*WRITTEN PROBLEM*: Reproduce the listing below word for word, starting at the line that contains "Given: Toggle the" and continuing through the end of the listing. Leave out the pictures.

--- begin EXERCISE INPUT ---

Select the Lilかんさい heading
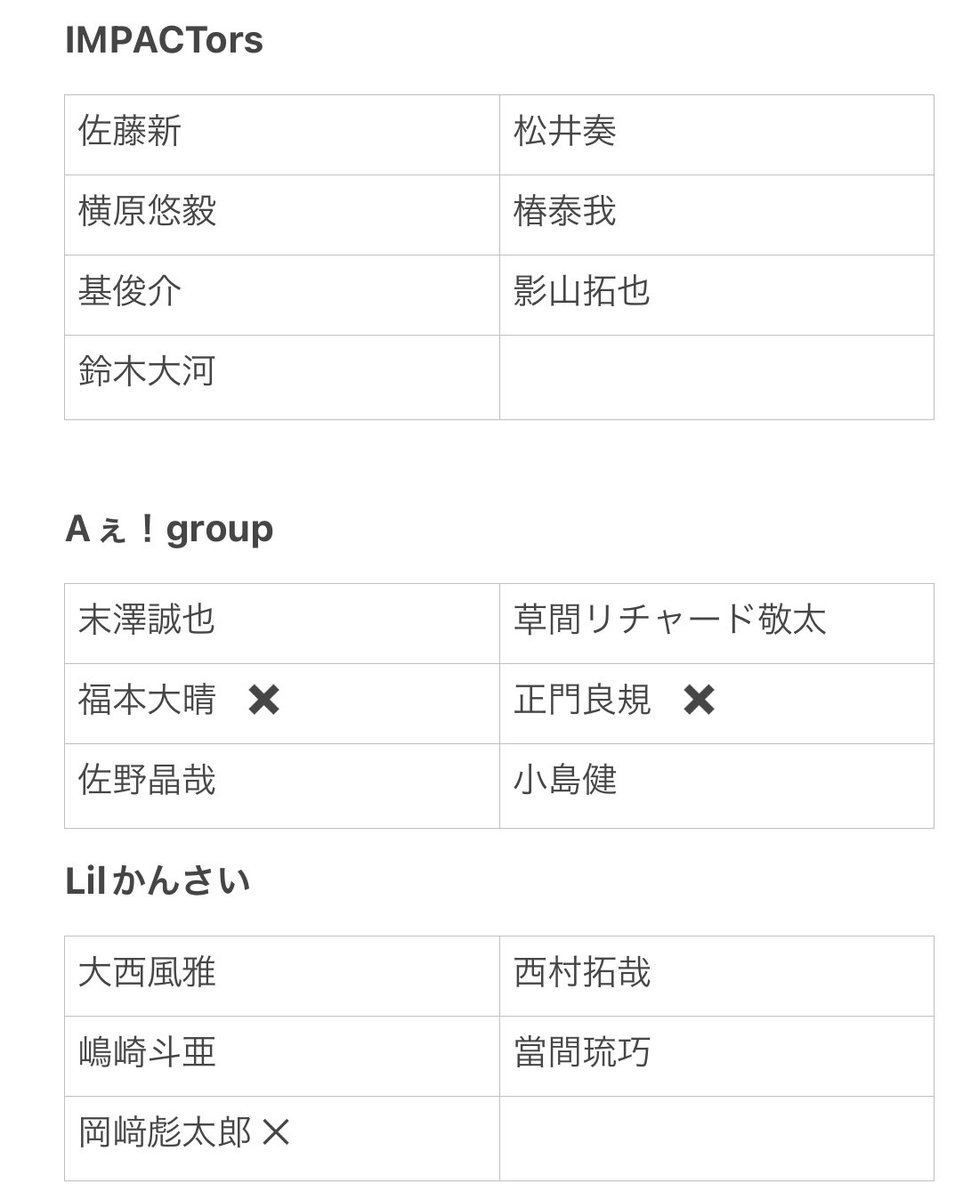Viewport: 979px width, 1200px height. click(158, 881)
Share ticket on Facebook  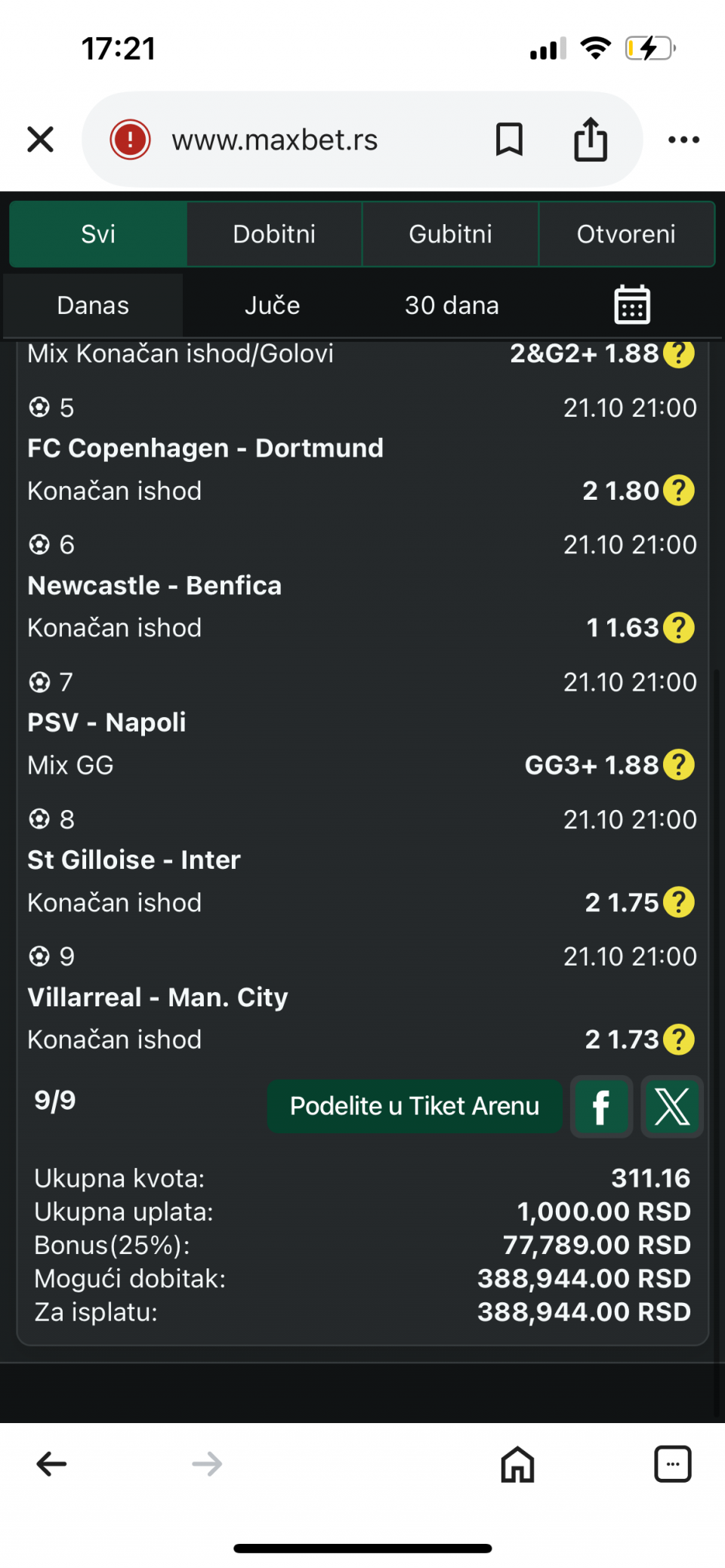tap(601, 1107)
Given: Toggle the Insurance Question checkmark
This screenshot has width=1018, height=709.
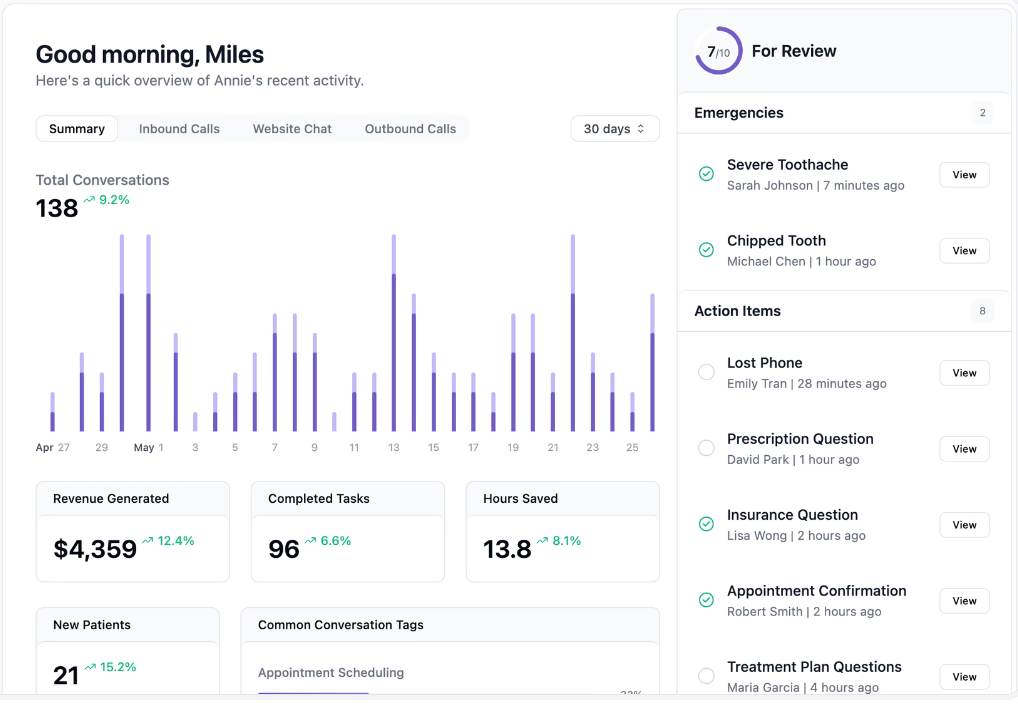Looking at the screenshot, I should [x=706, y=524].
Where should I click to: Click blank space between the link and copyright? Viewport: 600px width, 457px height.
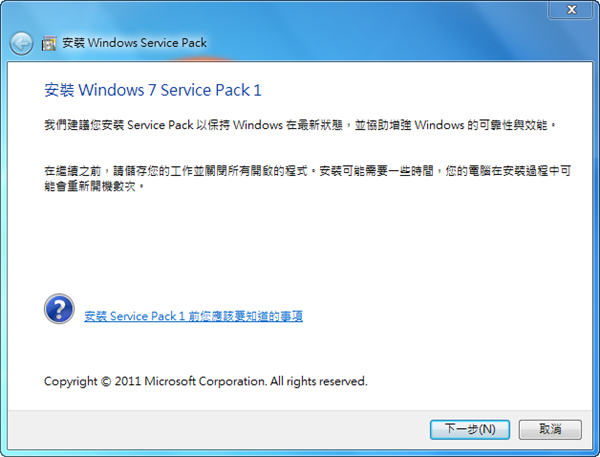click(x=300, y=350)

--- end EXERCISE INPUT ---

*SOLUTION TO THIS PROBLEM*:
Given: Toggle the Insurance Question checkmark
This screenshot has width=1018, height=709.
Looking at the screenshot, I should [x=706, y=524].
Where should I click to: Click blank space between the link and copyright? Viewport: 600px width, 457px height.
click(x=300, y=350)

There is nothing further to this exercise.